• **Problem**:
First find the line with "Asylum, migration and borders (138, 1467)" in the entries below, then set down exactly every line through the line with "You are a GUI", that line included.

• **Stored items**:
----------------------------------------

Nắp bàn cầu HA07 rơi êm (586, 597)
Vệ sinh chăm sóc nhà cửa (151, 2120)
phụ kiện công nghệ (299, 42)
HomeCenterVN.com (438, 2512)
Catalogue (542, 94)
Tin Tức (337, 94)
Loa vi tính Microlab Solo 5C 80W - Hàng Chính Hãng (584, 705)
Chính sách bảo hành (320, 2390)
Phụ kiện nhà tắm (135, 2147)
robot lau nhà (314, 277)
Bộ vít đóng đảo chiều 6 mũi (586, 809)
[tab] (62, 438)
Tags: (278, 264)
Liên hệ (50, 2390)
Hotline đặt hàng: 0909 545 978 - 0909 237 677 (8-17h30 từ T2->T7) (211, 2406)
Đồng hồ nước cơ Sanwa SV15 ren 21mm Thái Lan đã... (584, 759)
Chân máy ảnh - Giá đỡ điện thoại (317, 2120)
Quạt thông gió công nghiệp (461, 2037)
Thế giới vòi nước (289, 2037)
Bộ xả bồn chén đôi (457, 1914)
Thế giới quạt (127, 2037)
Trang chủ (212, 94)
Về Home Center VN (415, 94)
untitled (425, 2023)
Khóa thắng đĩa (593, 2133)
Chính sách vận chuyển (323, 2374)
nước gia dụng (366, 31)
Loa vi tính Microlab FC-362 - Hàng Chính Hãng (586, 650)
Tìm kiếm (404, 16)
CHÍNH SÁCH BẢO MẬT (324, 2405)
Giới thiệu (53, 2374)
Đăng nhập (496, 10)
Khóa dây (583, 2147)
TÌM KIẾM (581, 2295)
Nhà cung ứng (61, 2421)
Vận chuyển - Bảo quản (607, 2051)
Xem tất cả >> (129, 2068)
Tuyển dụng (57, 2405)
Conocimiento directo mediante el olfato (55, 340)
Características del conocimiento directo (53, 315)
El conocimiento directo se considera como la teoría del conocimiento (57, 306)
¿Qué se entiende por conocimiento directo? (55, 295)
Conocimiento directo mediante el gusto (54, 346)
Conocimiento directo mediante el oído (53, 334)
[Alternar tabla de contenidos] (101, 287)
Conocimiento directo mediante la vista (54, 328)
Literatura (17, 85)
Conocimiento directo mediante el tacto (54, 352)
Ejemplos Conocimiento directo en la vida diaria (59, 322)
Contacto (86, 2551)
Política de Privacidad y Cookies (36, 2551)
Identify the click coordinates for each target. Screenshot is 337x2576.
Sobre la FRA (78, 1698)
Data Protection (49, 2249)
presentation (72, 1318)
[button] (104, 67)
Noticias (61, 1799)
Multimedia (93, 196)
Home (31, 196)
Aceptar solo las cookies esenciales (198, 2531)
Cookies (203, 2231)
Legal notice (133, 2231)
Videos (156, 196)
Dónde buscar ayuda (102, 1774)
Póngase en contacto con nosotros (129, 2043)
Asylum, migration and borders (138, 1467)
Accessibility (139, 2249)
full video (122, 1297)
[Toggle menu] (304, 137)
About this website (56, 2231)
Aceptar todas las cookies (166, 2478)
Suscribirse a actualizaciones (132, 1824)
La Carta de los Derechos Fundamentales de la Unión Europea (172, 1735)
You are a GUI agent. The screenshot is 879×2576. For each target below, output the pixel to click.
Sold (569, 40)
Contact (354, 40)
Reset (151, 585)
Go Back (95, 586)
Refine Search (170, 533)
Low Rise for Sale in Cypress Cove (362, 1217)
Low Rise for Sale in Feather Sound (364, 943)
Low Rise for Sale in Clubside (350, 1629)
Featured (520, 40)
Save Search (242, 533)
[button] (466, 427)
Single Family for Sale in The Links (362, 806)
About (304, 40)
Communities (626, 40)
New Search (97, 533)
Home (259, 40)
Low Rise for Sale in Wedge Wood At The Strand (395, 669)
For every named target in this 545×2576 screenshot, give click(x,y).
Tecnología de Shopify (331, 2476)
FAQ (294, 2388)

----------------------------------------

• **Answer area**:
Asylum, migration and borders (138, 1467)
Accessibility (139, 2249)
full video (122, 1297)
[Toggle menu] (304, 137)
About this website (56, 2231)
Aceptar todas las cookies (166, 2478)
Suscribirse a actualizaciones (132, 1824)
La Carta de los Derechos Fundamentales de la Unión Europea (172, 1735)
You are a GUI agent. The screenshot is 879×2576. For each target below, output the pixel to click.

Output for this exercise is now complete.